• Extrait de page

···

Dylan et « quatre autres manifestants » se situaient à une vingtaine de mètres des policiers en civil. Il n’y avait personnes entre eux et les forces de l’ordre.
« Je n’ai pas vu l’auteur du tir, ni sa trajectoire. Mais j’ai vu un objet toucher le visage de Thomas. Il s’est effondré. Et ensuite la fumée s’est échappée de la bombe grise ».
Pour lui, il ne fait aucun doute, il s’agit d’un tir tendu de grenade lacrymogène lancée par les policiers en civil.
Aidé par deux autres « gilets jaunes », Dylan a transporté Thomas jusqu’à l’avenue Jean Jaurès, à côté de l’entrée de l’immeuble de bureau. C’est là qu’il a été pris en charge par des secouristes volontaires, les « street medics ». Comme on le voit sur la vidéo ci-dessous.
Aux urgences, la police avant les médecins
Thomas reprend ici son récit :
« J’ai repris difficilement mes esprits. J’avais des troubles de la mémoire. Je ne me souvenais plus de la date. J’étais encore très confus dans le camion des pompiers qui est venu me chercher ».
A peine arrivé aux urgences de l’hôpital Edouard Herriot, trois policiers sont venus lui rendre visite. Avant le médecin.

···

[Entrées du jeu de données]
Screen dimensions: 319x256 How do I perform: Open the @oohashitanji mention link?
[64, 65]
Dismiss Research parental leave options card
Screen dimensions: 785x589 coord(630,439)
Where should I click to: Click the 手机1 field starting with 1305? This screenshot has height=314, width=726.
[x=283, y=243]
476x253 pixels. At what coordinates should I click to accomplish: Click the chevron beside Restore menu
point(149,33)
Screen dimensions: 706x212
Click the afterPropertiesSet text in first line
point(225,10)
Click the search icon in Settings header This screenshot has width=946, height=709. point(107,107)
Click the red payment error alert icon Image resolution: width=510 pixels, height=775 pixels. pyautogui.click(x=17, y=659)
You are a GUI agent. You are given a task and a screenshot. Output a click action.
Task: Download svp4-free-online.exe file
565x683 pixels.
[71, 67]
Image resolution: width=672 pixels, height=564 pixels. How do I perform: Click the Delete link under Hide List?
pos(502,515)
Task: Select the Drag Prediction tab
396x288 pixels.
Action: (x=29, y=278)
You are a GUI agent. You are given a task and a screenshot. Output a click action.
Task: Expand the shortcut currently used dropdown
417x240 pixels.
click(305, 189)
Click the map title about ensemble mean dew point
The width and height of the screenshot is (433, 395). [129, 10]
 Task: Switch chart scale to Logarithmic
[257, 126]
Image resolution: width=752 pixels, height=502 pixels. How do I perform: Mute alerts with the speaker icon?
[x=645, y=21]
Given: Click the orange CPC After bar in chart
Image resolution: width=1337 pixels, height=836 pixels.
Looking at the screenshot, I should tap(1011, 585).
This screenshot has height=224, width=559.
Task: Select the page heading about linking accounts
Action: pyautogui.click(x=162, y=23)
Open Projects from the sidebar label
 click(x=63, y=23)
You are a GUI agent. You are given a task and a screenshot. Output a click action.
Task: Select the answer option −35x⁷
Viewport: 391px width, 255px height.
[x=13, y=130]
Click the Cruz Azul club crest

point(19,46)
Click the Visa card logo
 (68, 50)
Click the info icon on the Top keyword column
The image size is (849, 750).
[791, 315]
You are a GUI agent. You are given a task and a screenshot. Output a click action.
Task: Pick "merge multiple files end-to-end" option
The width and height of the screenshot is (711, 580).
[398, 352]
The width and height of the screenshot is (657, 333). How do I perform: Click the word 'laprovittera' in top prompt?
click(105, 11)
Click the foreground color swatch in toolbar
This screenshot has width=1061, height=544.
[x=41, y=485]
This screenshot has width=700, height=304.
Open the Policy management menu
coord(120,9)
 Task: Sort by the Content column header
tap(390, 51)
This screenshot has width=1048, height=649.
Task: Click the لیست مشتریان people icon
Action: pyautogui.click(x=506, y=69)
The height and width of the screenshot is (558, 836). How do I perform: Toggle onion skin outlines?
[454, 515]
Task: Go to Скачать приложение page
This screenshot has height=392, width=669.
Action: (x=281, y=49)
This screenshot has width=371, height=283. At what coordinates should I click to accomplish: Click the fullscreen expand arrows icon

···

• Travail à faire
(1) Répondez à ces questions d'après l'extrait sur Thomas.
(a) À quelle distance des policiers en civil se trouvaient Dylan et les autres manifestants ?
(b) Jusqu'où Dylan a-t-il transporté Thomas ?
(c) Combien de policiers sont venus voir Thomas aux urgences de l'hôpital Edouard Herriot ?
(2) Reproduisez, s'il vous plaît, le passage de l'extrait sur Thomas qui commence à « Aux urgences, la » et se termine à « Avant le médecin. ».

• Réponses attendues
(1)
(a) À une vingtaine de mètres.
(b) Jusqu'à l'avenue Jean Jaurès, à côté de l'entrée de l'immeuble de bureau.
(c) Trois.

(2)
Aux urgences, la police avant les médecins
Thomas reprend ici son récit :
« J’ai repris difficilement mes esprits. J’avais des troubles de la mémoire. Je ne me souvenais plus de la date. J’étais encore très confus dans le camion des pompiers qui est venu me chercher ».
A peine arrivé aux urgences de l’hôpital Edouard Herriot, trois policiers sont venus lui rendre visite. Avant le médecin.